Report, as a bare number, how many lines in the data contain "will".

+++ Entries supplied +++

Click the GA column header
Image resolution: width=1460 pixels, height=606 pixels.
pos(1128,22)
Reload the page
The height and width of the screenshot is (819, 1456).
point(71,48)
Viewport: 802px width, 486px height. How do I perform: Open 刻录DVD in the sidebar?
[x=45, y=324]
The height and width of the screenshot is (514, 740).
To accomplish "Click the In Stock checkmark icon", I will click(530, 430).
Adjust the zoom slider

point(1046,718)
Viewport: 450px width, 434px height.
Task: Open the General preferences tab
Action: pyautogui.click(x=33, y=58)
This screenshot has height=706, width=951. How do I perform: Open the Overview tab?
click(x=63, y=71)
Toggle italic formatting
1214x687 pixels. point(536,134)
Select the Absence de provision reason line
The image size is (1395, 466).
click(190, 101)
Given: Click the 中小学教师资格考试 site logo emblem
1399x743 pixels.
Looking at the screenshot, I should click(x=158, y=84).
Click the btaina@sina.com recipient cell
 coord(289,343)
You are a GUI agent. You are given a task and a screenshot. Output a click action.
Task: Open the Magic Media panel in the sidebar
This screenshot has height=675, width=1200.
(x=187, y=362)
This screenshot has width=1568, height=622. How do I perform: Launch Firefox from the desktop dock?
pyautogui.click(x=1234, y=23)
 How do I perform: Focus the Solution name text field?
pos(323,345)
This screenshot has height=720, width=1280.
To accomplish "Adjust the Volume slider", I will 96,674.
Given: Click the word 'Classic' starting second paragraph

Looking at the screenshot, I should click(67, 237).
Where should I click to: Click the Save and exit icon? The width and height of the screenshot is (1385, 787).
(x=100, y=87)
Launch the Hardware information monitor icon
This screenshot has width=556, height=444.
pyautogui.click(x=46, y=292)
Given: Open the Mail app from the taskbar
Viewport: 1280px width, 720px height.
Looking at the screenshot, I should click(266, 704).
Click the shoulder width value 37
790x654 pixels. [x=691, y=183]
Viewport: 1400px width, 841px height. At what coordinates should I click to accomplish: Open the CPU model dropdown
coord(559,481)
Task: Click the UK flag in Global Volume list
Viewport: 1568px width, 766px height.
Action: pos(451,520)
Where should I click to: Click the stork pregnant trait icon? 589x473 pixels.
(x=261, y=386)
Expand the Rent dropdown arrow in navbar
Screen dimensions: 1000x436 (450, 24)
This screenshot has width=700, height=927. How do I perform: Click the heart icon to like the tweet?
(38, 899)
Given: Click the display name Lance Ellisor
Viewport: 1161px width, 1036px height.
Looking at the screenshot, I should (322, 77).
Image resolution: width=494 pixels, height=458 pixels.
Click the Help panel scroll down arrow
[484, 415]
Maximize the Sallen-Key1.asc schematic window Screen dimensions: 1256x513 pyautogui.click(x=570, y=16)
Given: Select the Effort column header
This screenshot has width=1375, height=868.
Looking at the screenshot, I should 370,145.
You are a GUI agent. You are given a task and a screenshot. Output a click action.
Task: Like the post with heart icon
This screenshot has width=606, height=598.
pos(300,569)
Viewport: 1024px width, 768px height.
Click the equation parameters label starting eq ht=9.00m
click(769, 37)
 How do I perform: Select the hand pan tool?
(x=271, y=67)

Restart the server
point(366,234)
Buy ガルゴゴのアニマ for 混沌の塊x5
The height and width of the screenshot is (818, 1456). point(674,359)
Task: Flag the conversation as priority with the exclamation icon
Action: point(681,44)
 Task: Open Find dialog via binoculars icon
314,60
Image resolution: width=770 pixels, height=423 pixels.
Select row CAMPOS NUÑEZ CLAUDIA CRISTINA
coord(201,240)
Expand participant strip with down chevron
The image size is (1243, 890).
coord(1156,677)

+++

● Task answer: 2